The most photographed place in Negros Island would be the remains of an ancestral home mansion located in the City of Talisay, Metro Bacolod. Dubbed as the “Taj Mahal of the Philippines” and commonly known as The Ruins, this burnt down mansion has become a popular tourist spot in Bacolod in recent years. Hundreds of people from all over the country visit this 440-hectare plantation everyday just to snap a pic in front of this once grand mansion owned by the wealthy family of a sugar baron in the early 1900’s.

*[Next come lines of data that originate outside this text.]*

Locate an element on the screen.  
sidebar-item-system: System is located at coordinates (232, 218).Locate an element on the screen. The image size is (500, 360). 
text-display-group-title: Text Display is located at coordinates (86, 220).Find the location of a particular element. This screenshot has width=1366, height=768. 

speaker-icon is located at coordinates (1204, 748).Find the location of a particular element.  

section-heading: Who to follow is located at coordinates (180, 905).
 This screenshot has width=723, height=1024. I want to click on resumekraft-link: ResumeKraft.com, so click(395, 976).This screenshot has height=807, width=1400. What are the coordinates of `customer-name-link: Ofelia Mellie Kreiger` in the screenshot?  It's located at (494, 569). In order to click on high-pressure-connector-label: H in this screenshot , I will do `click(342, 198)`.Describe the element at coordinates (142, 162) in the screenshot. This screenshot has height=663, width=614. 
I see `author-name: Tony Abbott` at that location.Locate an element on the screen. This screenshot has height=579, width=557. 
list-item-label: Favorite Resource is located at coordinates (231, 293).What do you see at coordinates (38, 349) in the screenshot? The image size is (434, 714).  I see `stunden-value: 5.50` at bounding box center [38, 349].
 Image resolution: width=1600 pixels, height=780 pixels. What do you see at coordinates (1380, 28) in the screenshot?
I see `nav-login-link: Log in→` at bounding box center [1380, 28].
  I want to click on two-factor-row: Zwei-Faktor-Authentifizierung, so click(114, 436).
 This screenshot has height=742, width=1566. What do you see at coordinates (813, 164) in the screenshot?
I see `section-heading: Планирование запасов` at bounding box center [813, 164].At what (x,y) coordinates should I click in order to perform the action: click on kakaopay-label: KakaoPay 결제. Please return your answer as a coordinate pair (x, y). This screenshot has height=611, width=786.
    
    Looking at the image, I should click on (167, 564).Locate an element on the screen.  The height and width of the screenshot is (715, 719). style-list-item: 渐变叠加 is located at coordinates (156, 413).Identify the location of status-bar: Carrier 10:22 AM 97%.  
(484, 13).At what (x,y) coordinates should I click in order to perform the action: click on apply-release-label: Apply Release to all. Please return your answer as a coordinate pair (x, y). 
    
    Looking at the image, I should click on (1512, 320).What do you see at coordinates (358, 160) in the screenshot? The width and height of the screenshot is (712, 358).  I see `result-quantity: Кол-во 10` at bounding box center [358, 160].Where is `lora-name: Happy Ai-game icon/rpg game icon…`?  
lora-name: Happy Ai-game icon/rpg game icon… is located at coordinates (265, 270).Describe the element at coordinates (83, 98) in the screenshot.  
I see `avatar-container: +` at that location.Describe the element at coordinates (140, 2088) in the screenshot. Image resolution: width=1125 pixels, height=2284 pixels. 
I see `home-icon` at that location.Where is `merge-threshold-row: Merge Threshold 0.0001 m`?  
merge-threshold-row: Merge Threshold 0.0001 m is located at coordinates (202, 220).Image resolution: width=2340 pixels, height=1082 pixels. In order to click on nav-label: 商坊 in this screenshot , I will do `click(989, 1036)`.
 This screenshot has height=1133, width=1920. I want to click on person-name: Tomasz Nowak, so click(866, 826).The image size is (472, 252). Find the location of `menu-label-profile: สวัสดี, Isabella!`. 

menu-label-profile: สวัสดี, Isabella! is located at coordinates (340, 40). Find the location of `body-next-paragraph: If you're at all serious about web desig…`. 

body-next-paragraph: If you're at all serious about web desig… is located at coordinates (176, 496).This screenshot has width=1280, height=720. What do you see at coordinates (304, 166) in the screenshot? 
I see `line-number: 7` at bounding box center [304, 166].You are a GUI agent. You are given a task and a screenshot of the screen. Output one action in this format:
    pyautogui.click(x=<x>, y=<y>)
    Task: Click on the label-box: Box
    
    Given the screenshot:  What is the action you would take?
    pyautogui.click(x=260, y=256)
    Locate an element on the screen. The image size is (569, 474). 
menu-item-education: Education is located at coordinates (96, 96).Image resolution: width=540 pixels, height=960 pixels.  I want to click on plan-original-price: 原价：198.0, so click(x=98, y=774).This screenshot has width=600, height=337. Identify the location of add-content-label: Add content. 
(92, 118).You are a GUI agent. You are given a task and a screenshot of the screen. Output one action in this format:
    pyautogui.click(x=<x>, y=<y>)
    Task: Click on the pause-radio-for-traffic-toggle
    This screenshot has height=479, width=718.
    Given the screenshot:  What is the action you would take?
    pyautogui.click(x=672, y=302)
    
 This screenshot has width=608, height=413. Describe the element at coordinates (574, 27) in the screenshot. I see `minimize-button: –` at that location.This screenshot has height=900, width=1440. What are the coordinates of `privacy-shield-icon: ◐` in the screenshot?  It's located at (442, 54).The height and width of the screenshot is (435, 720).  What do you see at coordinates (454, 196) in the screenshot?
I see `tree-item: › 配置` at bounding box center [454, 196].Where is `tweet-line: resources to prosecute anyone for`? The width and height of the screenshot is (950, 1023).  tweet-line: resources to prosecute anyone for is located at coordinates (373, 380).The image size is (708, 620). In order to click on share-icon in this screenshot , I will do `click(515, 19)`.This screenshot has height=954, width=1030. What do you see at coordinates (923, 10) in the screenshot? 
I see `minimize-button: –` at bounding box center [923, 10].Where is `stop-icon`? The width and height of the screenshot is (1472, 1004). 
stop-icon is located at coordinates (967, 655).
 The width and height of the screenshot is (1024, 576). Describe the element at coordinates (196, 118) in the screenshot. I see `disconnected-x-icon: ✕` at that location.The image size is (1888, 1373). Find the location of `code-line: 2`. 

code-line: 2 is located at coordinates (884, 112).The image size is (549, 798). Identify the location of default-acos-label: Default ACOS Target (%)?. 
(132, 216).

Who used to live in this mansion?
The mansion was owned by Don Mariano Ledesma Lacson, an important and powerful figure in the sugar industry back in the Spanish Colonial period. Lacson built the mansion after his beloved wife Maria died due to complications after slipping in the bathroom while pregnant with his 11th child. Lacson wanted to immortalize Maria by “building a grand palace” in honor and dedication to Maria and their mutual love for each other. Completed by the early 1900’s, the mansion became a home for Lacson and his family and the generations that came after.
How did the mansion burn down?
After almost more than 50 decades since it was established, the mansion burned down. The United States of America controlled the Philippines during the 1940’s and possessed important military bases in the country. When the Philippines entered World War II in 1941, the country’s guerrilla forces were ordered to burn the grand mansion down to the ground so as to keep the Japanese enemy forces from using it as headquarters. The mansion was set ablaze for 3 days, and all that was left after was the entire skeletal frame.
About 75 years later, we still get to see the remains, or “Ruins” of this mansion. We can step into the site, learn about the romantic origins of the architectural building, and take pictures of what remains of the place for only P100. (P50 for students and P20 for children.)